▶ Problems
a) In the bunker guide, reproduce everything from "This guide should" down to "is a Bunker?", renaming "greenside bunker" to "greenside trap".
b) According to the bunker guide, what was the average for sand saves around the green about halfway through the 2021 PGA Tour season?

Best Club For Getting Out of Bunkers

Best Club For Getting Out of Bunkers: Introduction

Do you struggle to escape from sand? If so then the answer to your prayers may be in this article.

Despite what many amateur golfers think, getting out of a bunker is actually not that difficult if you have the right club and the right technique.

This guide should help you improve your bunker mentality and make playing sand shots fun.

First and foremost it’s important to get things in perspective. Around halfway through the 2021 PGA Tour season, the average for sand saves around the green is 49%. Let that sink in for a moment, among the best players on the planet, less than half of the time did they manage to get the ball up and down from a bunker.

They spend all day, pretty much every day working on some aspect of their game. For most amateurs just getting out of the greenside bunker and onto the green should be their number one goal.

Best club for getting out of bunkers
Photo: Geoffrey Baker – looks like someone could have used a rake

What is a Bunker?

In golfing terms, it is a depression or hole filled with sand. Under the rules of golf, it is designated as a hazard. Because it has been designated as a hazard certain rules apply.

Some people may also refer to grass bunkers, e.g. a depression or hole just covered with grass. In some ways, these can be just as difficult to escape as their sand-filled relative but they have no special standing on a golf course.

This guide will be dealing with the sand-filled variety of bunker. Some people might also refer to them as traps.

▶ Data segment
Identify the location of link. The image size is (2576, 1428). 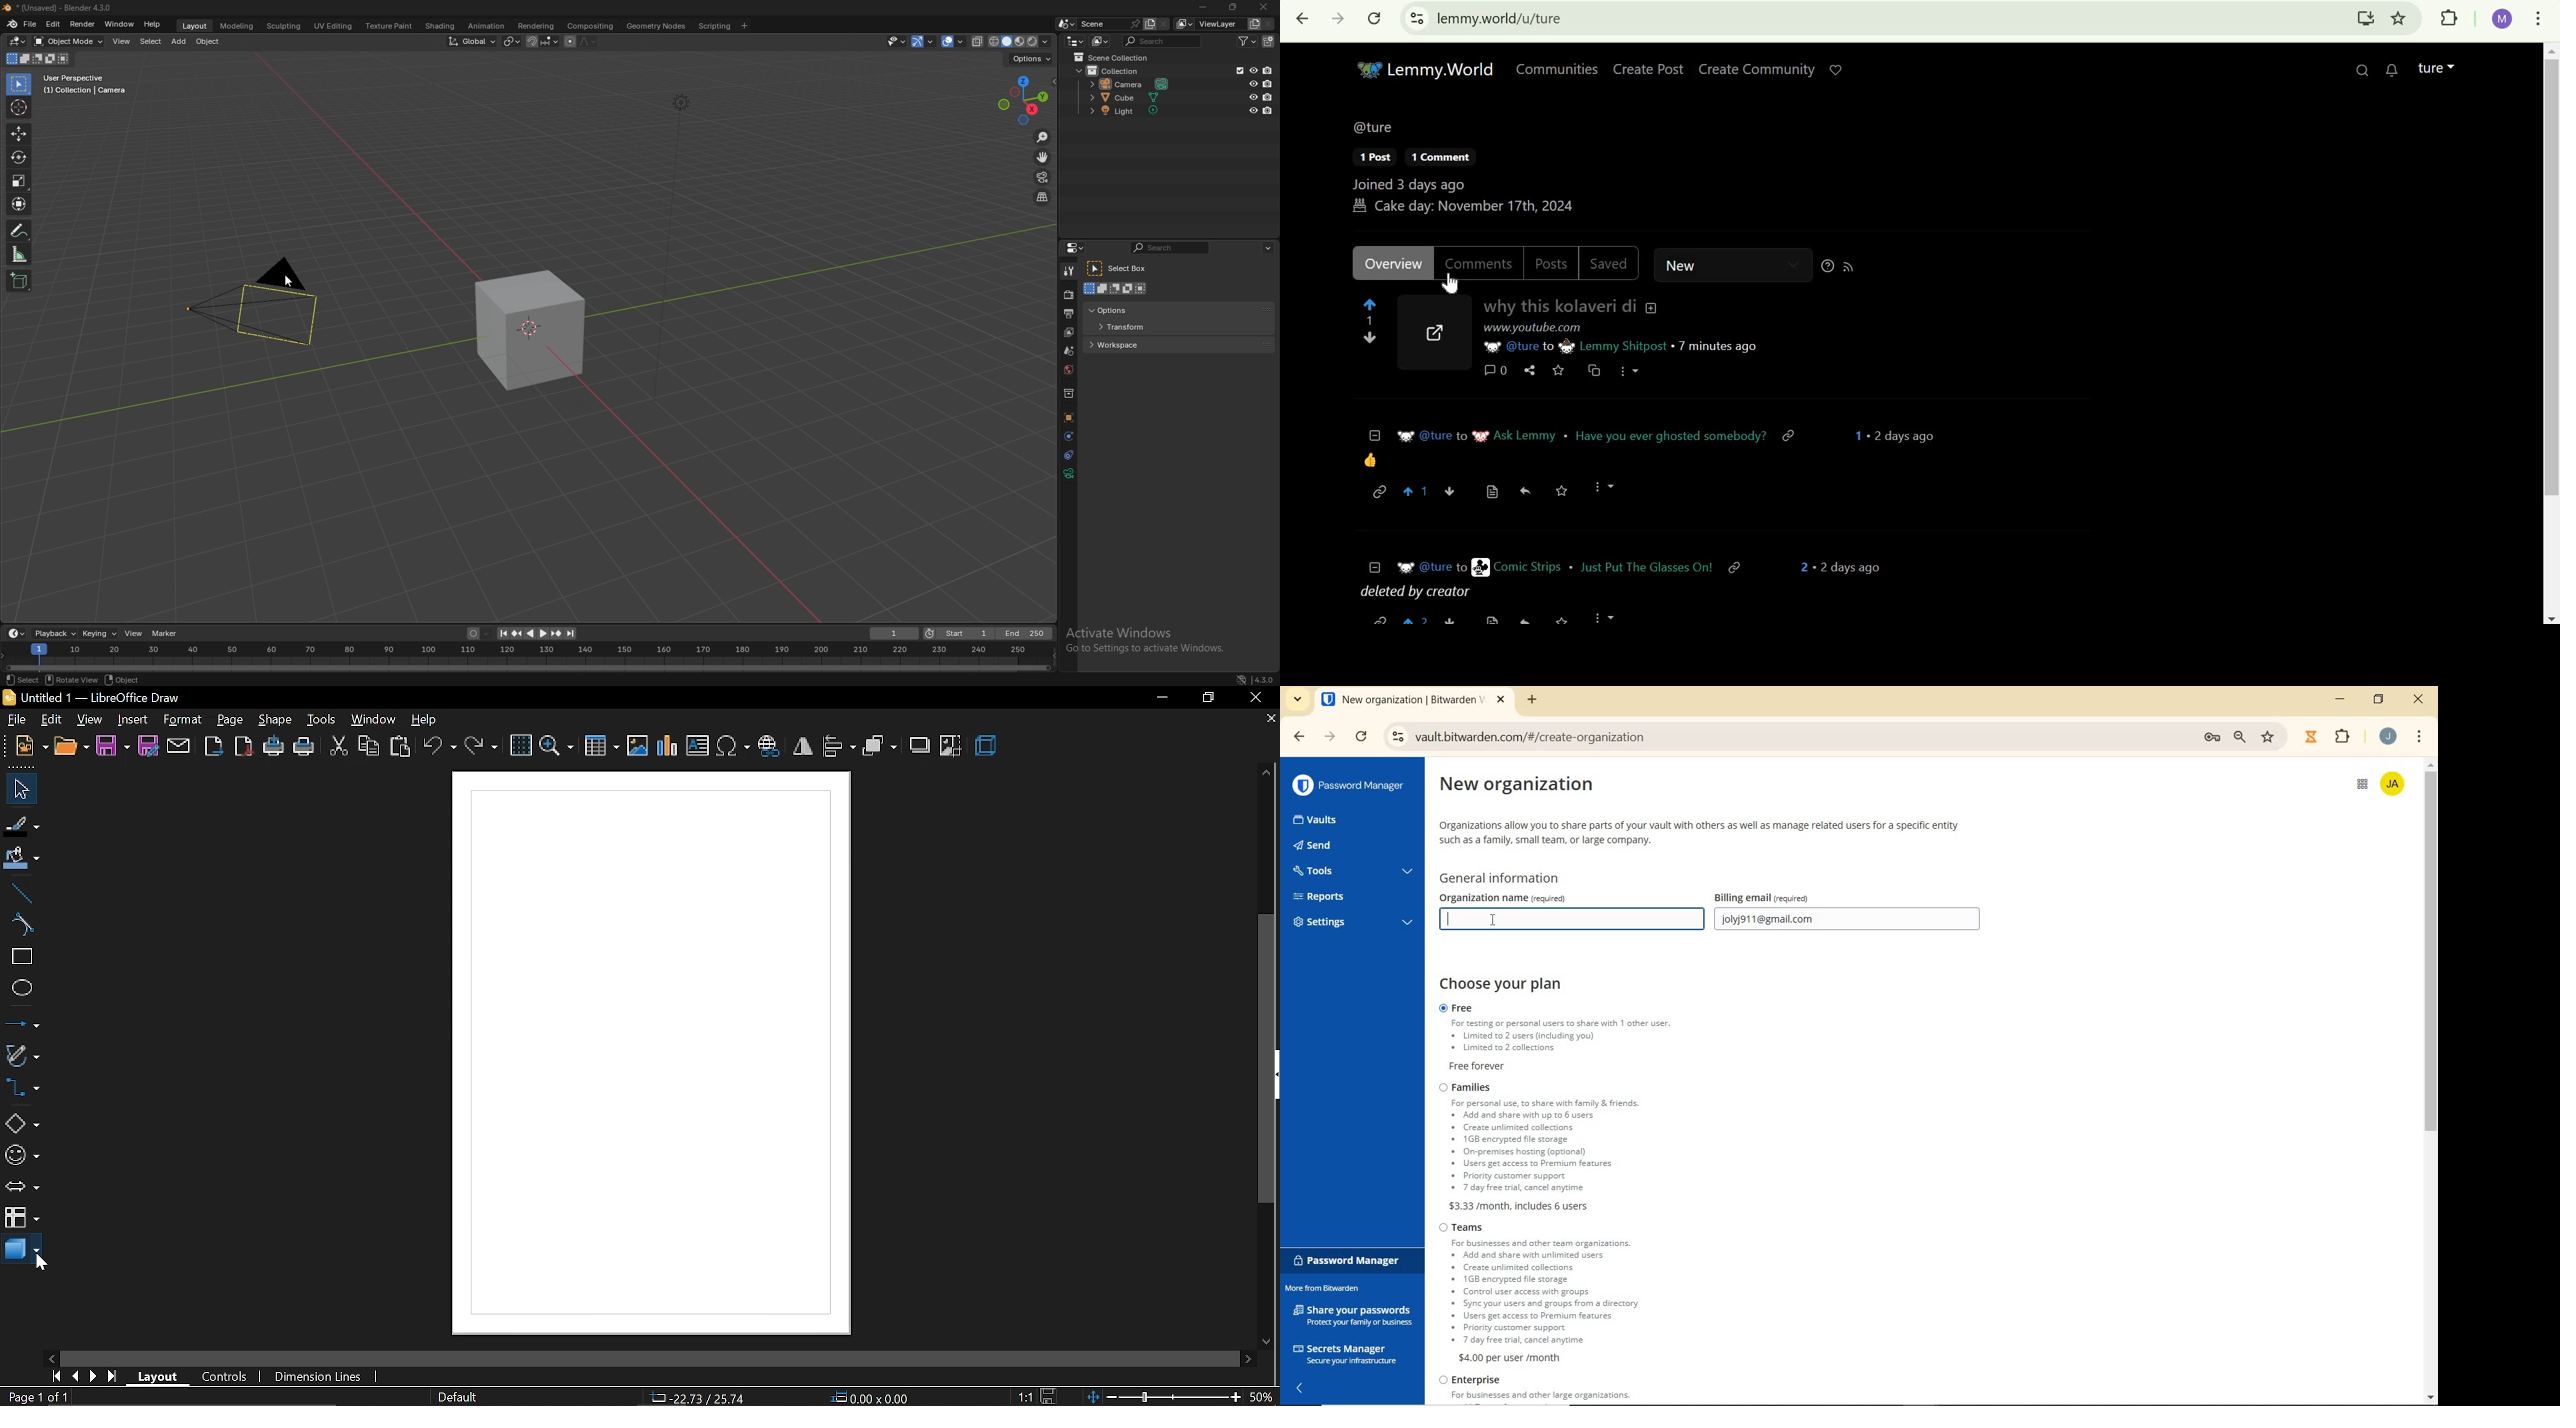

▶ Solutions by task
a)
This guide should help you improve your bunker mentality and make playing sand shots fun.

First and foremost it’s important to get things in perspective. Around halfway through the 2021 PGA Tour season, the average for sand saves around the green is 49%. Let that sink in for a moment, among the best players on the planet, less than half of the time did they manage to get the ball up and down from a bunker.

They spend all day, pretty much every day working on some aspect of their game. For most amateurs just getting out of the greenside trap and onto the green should be their number one goal.

Best club for getting out of bunkers
Photo: Geoffrey Baker – looks like someone could have used a rake

What is a Bunker?

b) 49%